> [DATASET]:
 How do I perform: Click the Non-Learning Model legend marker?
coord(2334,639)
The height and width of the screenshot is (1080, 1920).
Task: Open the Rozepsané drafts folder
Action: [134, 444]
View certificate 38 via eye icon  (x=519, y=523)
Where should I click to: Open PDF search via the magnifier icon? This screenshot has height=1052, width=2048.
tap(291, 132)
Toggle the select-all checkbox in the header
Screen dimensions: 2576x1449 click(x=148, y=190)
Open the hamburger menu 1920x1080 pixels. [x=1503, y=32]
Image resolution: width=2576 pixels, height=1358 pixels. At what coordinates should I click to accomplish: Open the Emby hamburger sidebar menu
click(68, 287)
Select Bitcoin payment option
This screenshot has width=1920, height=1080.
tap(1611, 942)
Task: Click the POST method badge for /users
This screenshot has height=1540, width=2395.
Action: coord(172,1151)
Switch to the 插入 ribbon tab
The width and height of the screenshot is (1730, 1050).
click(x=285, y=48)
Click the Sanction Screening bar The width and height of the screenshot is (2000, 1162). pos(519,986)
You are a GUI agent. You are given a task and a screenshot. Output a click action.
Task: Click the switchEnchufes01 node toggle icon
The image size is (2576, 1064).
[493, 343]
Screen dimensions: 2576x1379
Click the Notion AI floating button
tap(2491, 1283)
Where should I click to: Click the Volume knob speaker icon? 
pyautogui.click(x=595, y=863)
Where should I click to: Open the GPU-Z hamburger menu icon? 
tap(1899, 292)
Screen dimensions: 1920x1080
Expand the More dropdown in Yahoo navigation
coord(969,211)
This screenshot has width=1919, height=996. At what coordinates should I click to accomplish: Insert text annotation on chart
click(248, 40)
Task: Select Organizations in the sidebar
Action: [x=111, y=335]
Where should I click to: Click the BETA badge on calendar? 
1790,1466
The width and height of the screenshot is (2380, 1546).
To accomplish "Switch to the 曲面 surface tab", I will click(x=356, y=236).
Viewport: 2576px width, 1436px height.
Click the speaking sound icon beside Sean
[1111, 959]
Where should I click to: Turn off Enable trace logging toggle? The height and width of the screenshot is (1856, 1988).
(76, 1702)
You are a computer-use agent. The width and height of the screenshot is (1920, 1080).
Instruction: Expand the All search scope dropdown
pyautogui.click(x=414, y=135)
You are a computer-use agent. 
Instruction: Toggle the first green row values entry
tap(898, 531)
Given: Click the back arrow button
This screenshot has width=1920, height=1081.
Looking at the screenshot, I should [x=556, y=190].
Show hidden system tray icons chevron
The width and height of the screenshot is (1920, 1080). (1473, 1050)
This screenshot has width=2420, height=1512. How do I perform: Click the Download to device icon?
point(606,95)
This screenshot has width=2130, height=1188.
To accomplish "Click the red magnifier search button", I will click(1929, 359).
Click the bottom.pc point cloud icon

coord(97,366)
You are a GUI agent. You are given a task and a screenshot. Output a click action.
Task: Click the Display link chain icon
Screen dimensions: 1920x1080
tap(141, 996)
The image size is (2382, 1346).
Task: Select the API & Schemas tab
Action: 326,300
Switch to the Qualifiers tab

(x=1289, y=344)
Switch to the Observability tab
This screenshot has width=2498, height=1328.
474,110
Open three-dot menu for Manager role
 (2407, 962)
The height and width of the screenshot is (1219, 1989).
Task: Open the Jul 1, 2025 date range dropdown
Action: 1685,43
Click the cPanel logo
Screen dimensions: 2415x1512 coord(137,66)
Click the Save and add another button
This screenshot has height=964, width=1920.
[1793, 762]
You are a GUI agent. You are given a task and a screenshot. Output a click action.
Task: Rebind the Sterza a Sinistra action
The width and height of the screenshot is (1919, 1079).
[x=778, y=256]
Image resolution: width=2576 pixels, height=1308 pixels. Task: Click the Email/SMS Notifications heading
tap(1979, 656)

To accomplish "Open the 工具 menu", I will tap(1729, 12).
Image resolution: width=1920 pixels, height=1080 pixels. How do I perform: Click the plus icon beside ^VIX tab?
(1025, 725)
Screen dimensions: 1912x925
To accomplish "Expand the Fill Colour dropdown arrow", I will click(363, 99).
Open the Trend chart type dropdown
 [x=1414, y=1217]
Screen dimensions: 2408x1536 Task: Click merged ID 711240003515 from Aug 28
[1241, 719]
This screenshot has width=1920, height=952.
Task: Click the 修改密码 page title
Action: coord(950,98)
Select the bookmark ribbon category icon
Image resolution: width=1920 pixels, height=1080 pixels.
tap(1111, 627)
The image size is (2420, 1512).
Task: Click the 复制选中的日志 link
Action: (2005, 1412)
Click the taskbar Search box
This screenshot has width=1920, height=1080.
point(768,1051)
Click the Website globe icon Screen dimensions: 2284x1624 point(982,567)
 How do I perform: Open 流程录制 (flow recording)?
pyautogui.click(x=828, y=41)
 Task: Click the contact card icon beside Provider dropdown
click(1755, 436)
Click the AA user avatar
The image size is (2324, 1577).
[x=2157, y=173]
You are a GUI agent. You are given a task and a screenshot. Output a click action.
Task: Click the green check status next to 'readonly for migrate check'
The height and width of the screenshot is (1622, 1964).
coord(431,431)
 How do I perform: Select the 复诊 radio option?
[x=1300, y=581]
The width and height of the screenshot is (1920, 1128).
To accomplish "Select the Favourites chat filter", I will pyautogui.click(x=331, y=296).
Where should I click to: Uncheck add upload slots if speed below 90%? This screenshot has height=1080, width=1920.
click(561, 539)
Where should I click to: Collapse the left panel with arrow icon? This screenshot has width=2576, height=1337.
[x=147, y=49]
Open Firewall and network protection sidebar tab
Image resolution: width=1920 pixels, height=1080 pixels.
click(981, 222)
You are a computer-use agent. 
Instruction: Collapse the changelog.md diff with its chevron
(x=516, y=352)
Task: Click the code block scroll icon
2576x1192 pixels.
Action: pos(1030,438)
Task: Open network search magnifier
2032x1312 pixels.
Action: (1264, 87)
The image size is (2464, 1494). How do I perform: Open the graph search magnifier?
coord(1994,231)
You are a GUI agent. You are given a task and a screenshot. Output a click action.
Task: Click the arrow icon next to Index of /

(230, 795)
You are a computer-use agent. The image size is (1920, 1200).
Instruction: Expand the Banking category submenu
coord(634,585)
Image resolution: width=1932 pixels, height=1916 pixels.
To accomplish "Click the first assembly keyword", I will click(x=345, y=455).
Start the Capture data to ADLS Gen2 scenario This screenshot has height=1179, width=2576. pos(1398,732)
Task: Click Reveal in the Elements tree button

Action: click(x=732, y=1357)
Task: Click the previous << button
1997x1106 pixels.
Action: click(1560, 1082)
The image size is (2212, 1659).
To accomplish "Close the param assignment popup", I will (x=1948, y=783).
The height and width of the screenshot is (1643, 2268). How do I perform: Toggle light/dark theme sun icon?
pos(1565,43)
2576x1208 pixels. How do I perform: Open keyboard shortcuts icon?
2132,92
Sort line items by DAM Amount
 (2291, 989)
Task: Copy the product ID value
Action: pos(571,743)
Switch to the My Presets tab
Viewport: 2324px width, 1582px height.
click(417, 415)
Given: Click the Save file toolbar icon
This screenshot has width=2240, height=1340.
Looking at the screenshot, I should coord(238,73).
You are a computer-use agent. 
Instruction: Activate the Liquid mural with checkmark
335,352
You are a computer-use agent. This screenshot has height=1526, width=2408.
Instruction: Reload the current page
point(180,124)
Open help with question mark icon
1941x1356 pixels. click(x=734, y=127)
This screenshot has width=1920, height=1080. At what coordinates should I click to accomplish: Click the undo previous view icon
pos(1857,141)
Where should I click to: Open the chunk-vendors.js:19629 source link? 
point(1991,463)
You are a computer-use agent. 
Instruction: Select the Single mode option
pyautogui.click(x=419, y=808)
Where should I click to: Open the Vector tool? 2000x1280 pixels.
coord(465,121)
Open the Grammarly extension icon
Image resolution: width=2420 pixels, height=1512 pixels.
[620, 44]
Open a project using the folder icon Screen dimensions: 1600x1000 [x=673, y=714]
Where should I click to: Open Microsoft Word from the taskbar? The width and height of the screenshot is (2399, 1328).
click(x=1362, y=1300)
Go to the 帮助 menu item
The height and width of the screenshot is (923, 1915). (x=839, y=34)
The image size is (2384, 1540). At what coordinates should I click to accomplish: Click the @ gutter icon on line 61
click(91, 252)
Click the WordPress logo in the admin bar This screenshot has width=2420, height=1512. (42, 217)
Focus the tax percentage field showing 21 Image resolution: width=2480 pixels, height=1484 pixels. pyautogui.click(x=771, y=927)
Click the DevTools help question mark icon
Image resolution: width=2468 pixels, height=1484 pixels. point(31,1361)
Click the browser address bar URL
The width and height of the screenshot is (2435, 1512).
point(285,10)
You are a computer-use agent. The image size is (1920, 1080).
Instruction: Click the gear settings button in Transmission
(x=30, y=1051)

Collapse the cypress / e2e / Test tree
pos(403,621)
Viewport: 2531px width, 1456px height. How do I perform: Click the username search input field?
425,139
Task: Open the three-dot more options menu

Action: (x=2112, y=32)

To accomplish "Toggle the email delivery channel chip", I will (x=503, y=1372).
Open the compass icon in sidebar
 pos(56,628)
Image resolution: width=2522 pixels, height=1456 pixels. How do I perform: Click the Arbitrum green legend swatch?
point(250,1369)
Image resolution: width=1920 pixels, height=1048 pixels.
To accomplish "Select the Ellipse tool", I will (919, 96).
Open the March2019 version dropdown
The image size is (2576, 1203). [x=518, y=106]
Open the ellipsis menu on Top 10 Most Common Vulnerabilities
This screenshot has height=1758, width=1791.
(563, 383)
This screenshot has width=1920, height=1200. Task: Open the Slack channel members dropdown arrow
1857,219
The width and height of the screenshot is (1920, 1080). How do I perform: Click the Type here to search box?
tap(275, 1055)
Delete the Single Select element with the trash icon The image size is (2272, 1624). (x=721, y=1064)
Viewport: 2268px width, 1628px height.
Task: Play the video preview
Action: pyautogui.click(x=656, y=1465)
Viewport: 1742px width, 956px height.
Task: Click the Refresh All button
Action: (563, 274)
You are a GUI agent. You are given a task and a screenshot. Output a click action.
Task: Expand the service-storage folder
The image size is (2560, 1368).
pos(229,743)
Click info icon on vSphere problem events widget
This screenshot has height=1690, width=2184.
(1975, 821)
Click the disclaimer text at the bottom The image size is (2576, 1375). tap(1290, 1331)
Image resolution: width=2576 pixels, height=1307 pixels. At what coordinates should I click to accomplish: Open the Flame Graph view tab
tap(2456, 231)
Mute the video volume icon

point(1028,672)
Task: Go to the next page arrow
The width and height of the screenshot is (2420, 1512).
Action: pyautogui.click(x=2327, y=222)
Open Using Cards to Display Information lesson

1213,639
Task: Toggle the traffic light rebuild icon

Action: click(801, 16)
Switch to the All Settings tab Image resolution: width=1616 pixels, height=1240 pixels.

> [TASK ITEM]: The answer must be exactly the lines from the one containing "Task: Go to the next page arrow" through the final line of the data, both ends included, and nothing else.

> [ANSWER FOR THE TASK]:
Task: Go to the next page arrow
The width and height of the screenshot is (2420, 1512).
Action: pyautogui.click(x=2327, y=222)
Open Using Cards to Display Information lesson

1213,639
Task: Toggle the traffic light rebuild icon

Action: click(801, 16)
Switch to the All Settings tab Image resolution: width=1616 pixels, height=1240 pixels.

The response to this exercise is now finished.